Exercise description —
Please transcribe only the lines that run from the line bearing "Select the green 文文 theme thumbnail" to the end of the entries, keeping both end lines. Skip the pictures.

Information given —

=== Begin Enclosure ===

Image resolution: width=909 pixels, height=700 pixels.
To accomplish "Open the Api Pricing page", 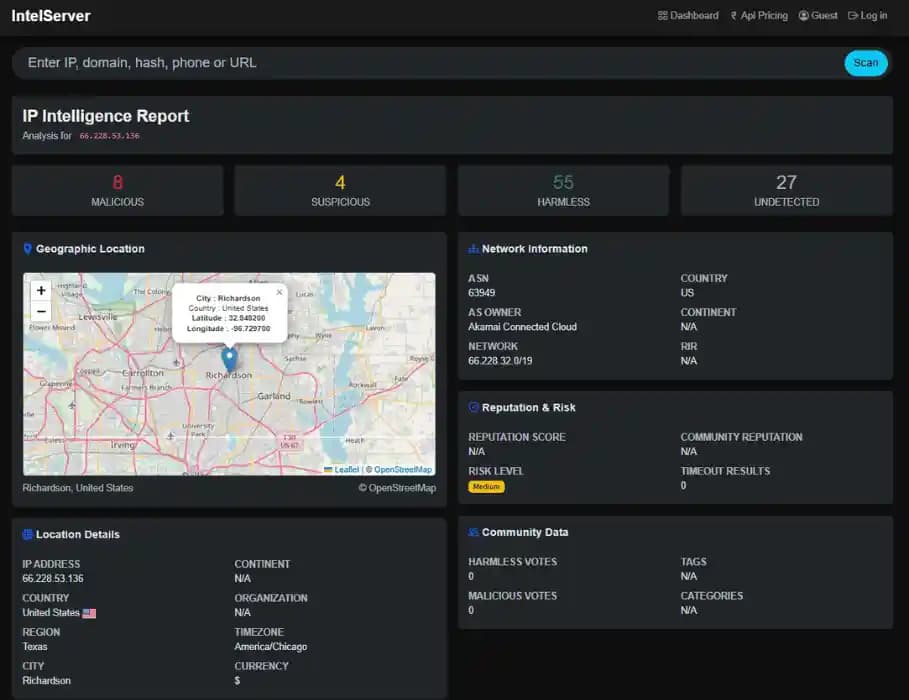I will click(765, 15).
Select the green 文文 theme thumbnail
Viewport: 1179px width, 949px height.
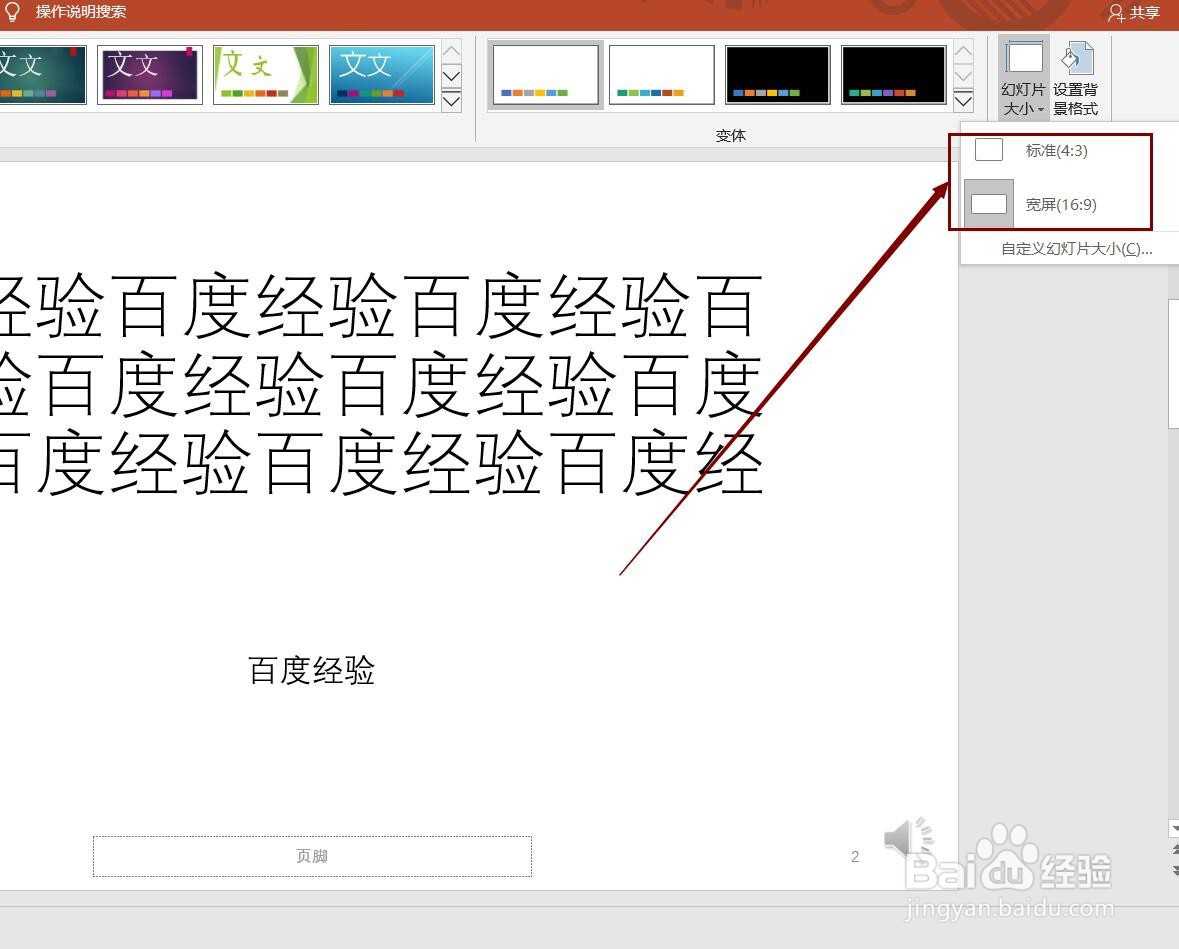pos(265,73)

=== End Enclosure ===

Task result —
Select the green 文文 theme thumbnail
Viewport: 1179px width, 949px height.
pos(265,73)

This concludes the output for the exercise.